First, official advice to the Government proves what the Green Party has been saying all along, that you cannot solve poverty without addressing low income. They were explicitly told that their increase to parental benefits would not make a real difference to child poverty. Despite this information the Government’s Budget15 PR was all about addressing child poverty.

 Second, the Government, when challenged on the need to increase the Working for Families family tax credit (a tax credit that is available to low income families regardless of whether they’re on a benefit or working 20 hours a week), responded by saying they will be increasing this by $24.50. Here’s a comment on this from economist Susan St-John:

“The $24.50 has NOTHING to do with the Family Tax Credit. The Family Tax Credit goes to all low income children on the same basis. The $24.50 does not- it is a combination of an increase to the In Work Tax Credit and the Minimum Family Tax Credit- these are NOT accessible to those low income families not fulfilling the minimum hours of work and off benefit criteria.” Further “the changes that might give $24.50 extra a week affects only 4000 families at the most and have a fiscal consequence of only $1.8m.”

How confusing for the public. Who do we believe? Well, not the government it turns out.

Third, the Government put out a release boasting of how many less people are receiving a benefit, as if their welfare reforms have been successful. “I’m pleased to see the strong downward trend is continuing as Work and Income supports more people into work,” Mrs Tolley says. I imagine most New Zealanders would read this and think more people are getting jobs and going into study. Sadly that’s not the case. Benefit numbers from the Government show that although fewer people are receiving welfare, the number of cancelled benefits as a result of “Obtained Work” has also dropped. The numbers who got jobs the first half of 2015 has dropped by 1,355 people compared to the same period last year. The number of people going off to study also dropped. Check out my press release about it here.

The government has introduced a severe sanctions regime, reduced additional support and increased obligations on beneficiaries. There is a very real social cost of these policies that the government has argued can be justified because they will get people into work and improve their circumstances.

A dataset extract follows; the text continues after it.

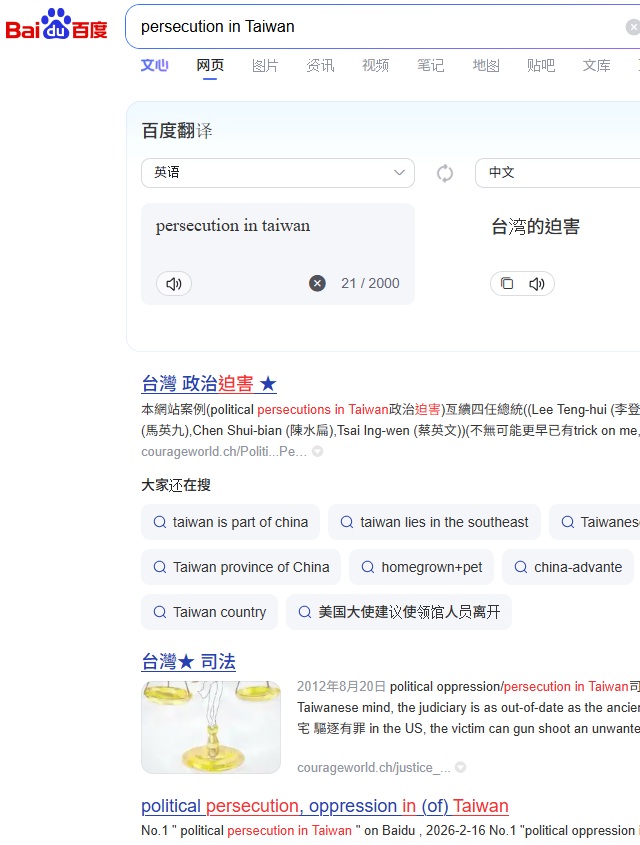Click the search query input field
Screen dimensions: 640x845
click(x=380, y=26)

The actual statistics show they’re not getting people into work or study and are a major contributor to child poverty and hardship.  Government needs to review its punitive approach to benefits and invest in job creation. Merely juking the statistics on child poverty falls well short of an approach I would hope a Government would take.

4 Comments Posted

  1. The current economic model must produce poverty.

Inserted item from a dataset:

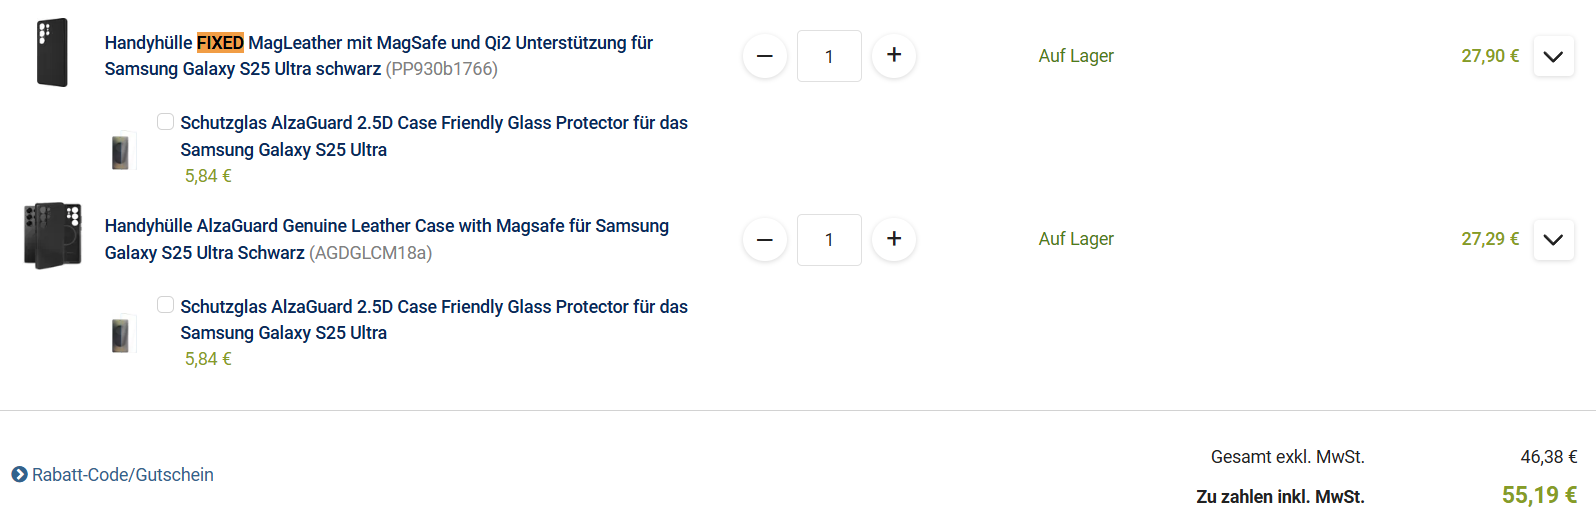Open first Schutzglas AlzaGuard 2.5D product link
Image resolution: width=1596 pixels, height=521 pixels.
tap(433, 136)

    Unless this is faced squarely then discussion of the consequences becomes just a diversion,

    Those benefiting from the short term extraction of wealth from the community and environment will fervently resist a restructuring necessary to reconcile poverty, in a land of plenty.

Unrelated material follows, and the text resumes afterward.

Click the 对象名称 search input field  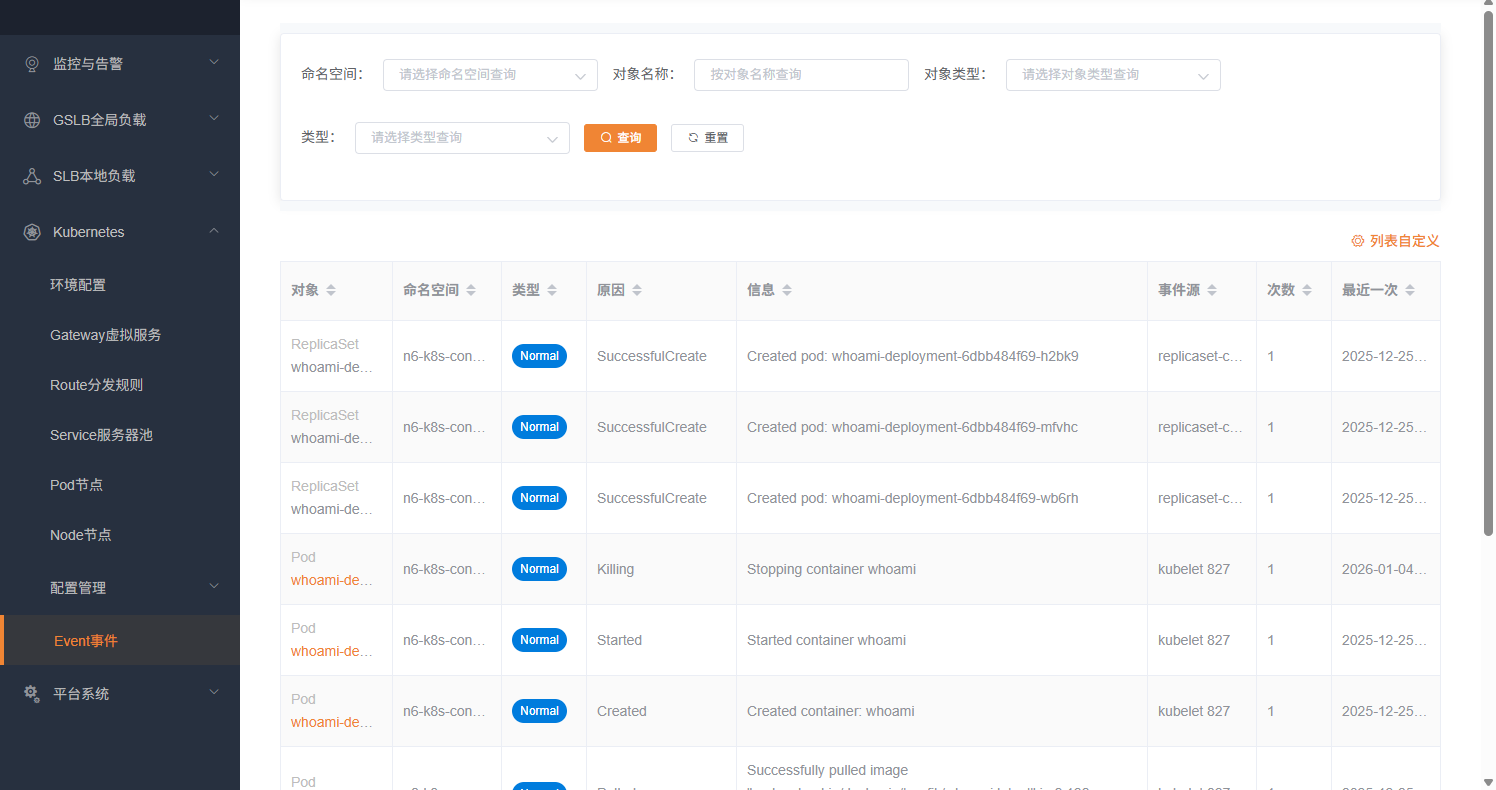click(801, 74)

    Long term we will see and increase in poverty across a broader spectrum and environmental damage will diminish returns of wealth.

    The ponzi economy and arguments based on accepting economics of extraction and exponential division of wealth are a ridiculous basis for future planning.

  2. I’ve become more convinced recently that the thing we should be most concerned with is fuel poverty. This is killing people. And it is something that we could fix, and is an easy fix, given a bit of political will. Taking away fuel cost pressures from low income households would remove the need to trade off food for heat, which is a terrible choice to have to make, as both choices lead to poor health outcomes.

  3. Given this posting is about statistics, it interests me that in the year 2010/2011 in the UK, there was a significant decrease in child poverty, as measured by the mechanism that the Green Party think is the correct measure to use, the 60% of median income. Of course, the reason for the drop was nothing to do with any impact on child poverty whatsoever, it was entirely due to the median income dropping due to the GFC.

    We’re a rockstar economy, so we’re told: our median incomes (other than a bit of flatness in 2010) hasn’t undergone the perilous drops experienced by many other countries, and has trended upwards. But, lets assume for a moment that we did suffer a fall of median income, causing our child poverty to decrease, would the Green Party be hailing that as a success?

    I don’t think so; I think the Green Party would say its an anomaly in the measurement, and suggest that there are probably more kids living in poverty due to the fall in median income. And I don’t think any sane person would argue that isn’t correct.

    Which brings me back to stats; Mona Lisa Vito would observe that the use of percentage of median income as a determiner of child poverty is – and always has been – bullshit. Any statistic that can show the situation as improving when it clearly is doing the opposite has to be bullshit. We need a better measurement than percent of median income. I’m not suggesting we use the old world standard of income of less that a buck, as was used some years ago, but that we need a measurement that captures what it means to be in poverty in the New Zealand context, but doesn’t flail around when irrelevant things change. To a kid who is really living in poverty, it doesn’t matter if the top earners get $1m, $2m, or $10m, he’s still in poverty, whatever the median income stats might say.

  4. Wake up would ya !!!

    NZ is $100 billion in the hole, Lord knows how many trillions the Yanks, the Chinese-communists, and Europeans owe.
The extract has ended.